Additionally, working with other people interested in various different career paths has also taught me a lot. For instance, one of my co-workers Emily is starting medical school next week. Even though I don’t necessarily want to go into medicine, Emily has nevertheless mentored me. Her journey to med school — from undergrad to a gap year to many different types of internships —  has shown me that there is no rush to figure out exactly what you want to do. I feel like in today’s academic world, there is a lot of pressure to move quickly out of undergrad and earn another degree as soon as possible. However, meeting people like Emily has shown me that timetables in this industry are by no means set in stone, and it’s completely okay to take as many years as necessary to figure things out.


Overall, I think mentors are awesome. Especially when they’re as open and honest as possible, and are comfortable telling you the truths of their fields. Both Dr. Kuhlman and Emily have been great examples for me during my time here at UCI, and I’m excited to see how their advice will shape my future.

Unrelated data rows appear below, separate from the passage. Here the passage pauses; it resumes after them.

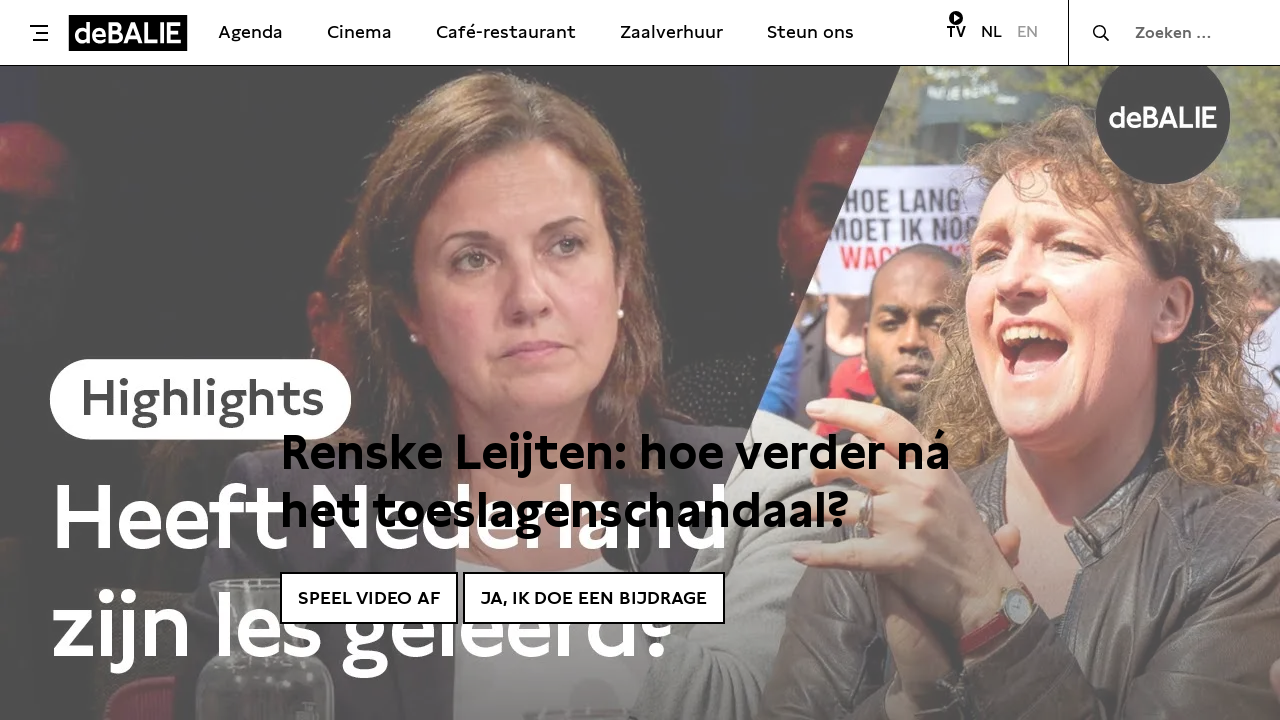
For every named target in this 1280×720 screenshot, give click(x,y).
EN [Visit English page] (1027, 31)
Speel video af (369, 597)
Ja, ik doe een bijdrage (594, 597)
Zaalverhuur (671, 31)
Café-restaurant (506, 31)
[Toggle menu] (39, 33)
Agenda (250, 31)
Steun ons (810, 31)
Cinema (359, 31)
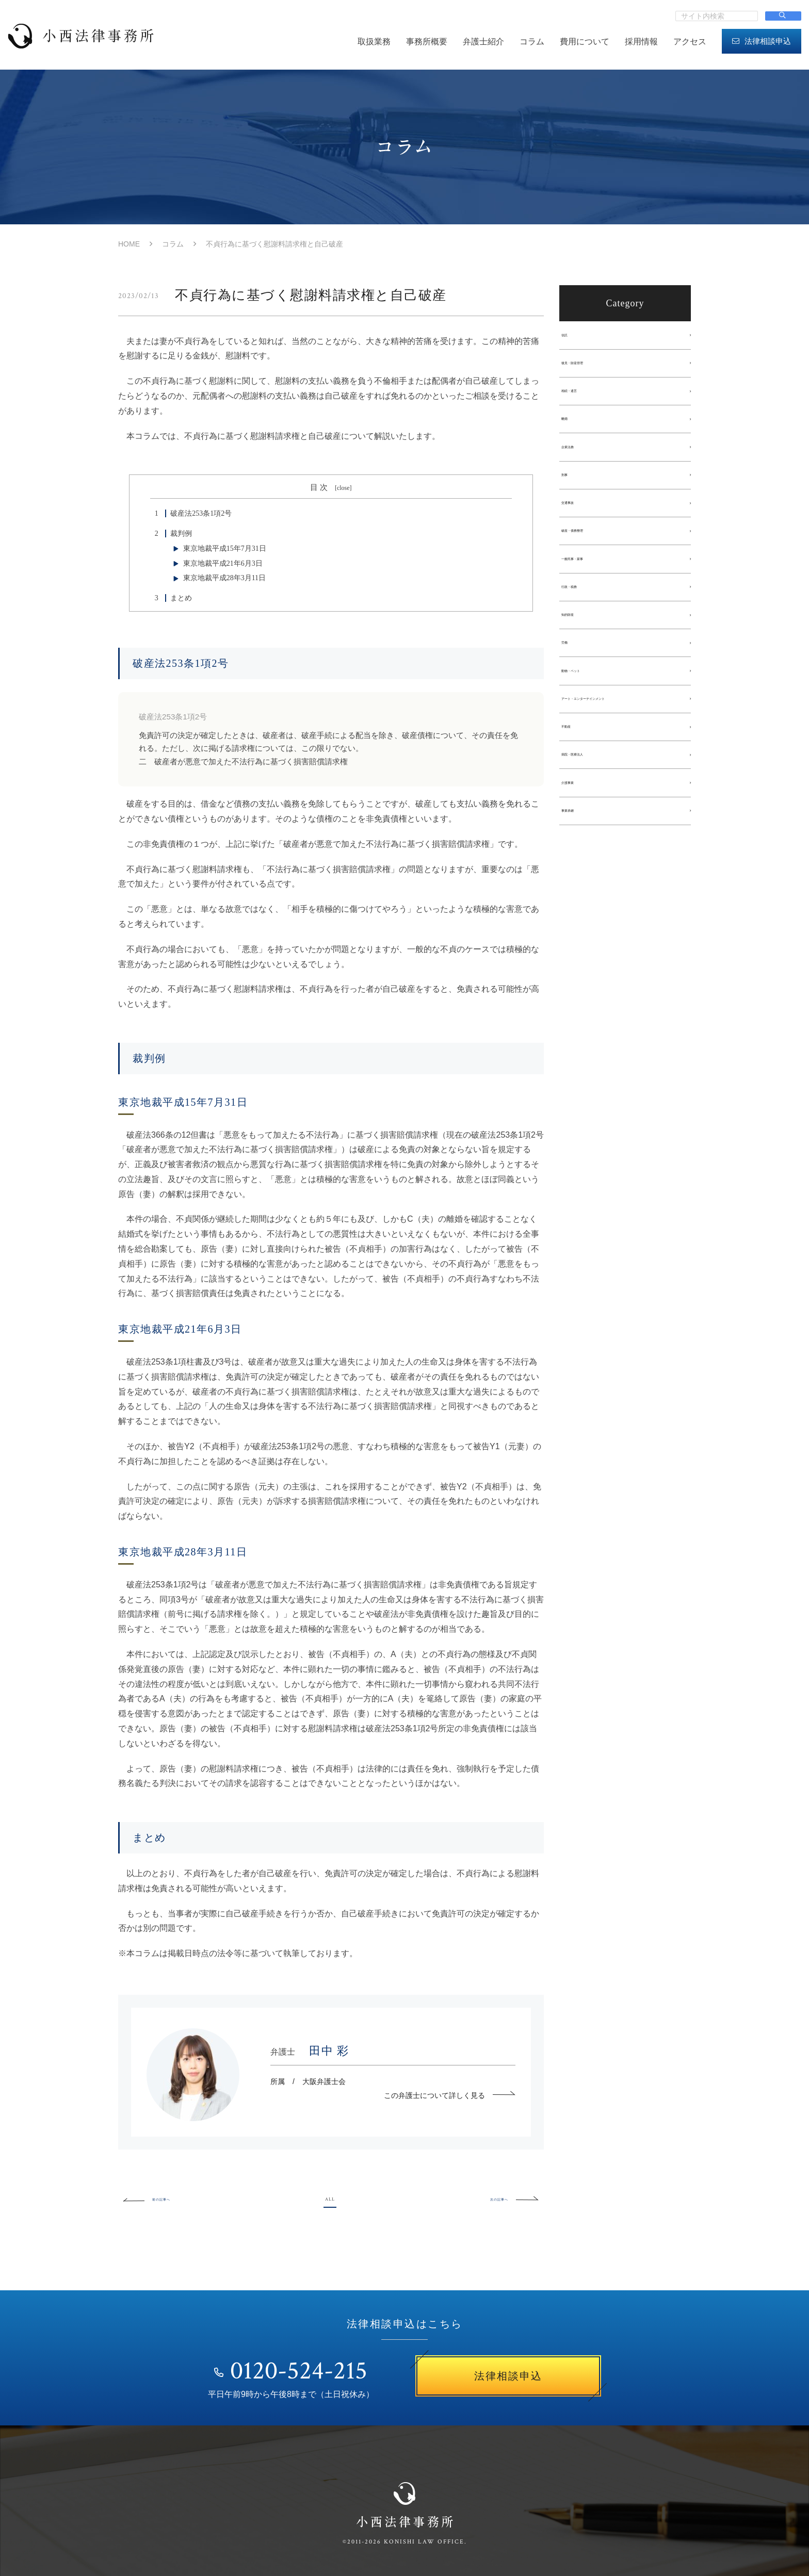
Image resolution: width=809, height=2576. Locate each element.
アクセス (689, 41)
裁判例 (171, 533)
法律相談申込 (761, 41)
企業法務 (578, 460)
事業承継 (578, 861)
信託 (571, 336)
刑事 (571, 490)
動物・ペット (586, 706)
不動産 (575, 768)
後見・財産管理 (589, 367)
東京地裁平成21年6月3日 (223, 563)
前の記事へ (158, 2198)
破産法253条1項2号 (191, 513)
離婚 (571, 429)
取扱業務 (374, 41)
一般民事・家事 (589, 583)
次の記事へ (502, 2198)
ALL (329, 2198)
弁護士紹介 (483, 41)
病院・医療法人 (589, 799)
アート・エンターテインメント (615, 737)
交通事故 (578, 521)
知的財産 (578, 645)
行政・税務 (582, 614)
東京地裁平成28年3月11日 (224, 578)
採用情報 (641, 41)
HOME (129, 244)
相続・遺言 (582, 398)
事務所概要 (426, 41)
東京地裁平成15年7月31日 (224, 548)
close (343, 487)
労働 (571, 675)
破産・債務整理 (589, 552)
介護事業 (578, 830)
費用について (584, 41)
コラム (532, 41)
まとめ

Side note: This week’s picture is of our cool lavender top blood tubes we use in the lab. We have hundreds, and they’re all crammed into tight boxes. I thought this picture somewhat represents my mind when I’m overwhelmed by the plethora of opportunities and choices.

One thought on “Life is just a maze of lavender top tubes | #3

  • August 15, 2018 at 10:49 am

    Hi Perry! I love your post about mentorship — and I love that you’ve found mentors within your internship experience. They are an invaluable resource and it sounds like you have really taken the opportunity to learn and absorb from them as much as possible! And, love the picture this week, and it’s connection to your mind! You are so creative!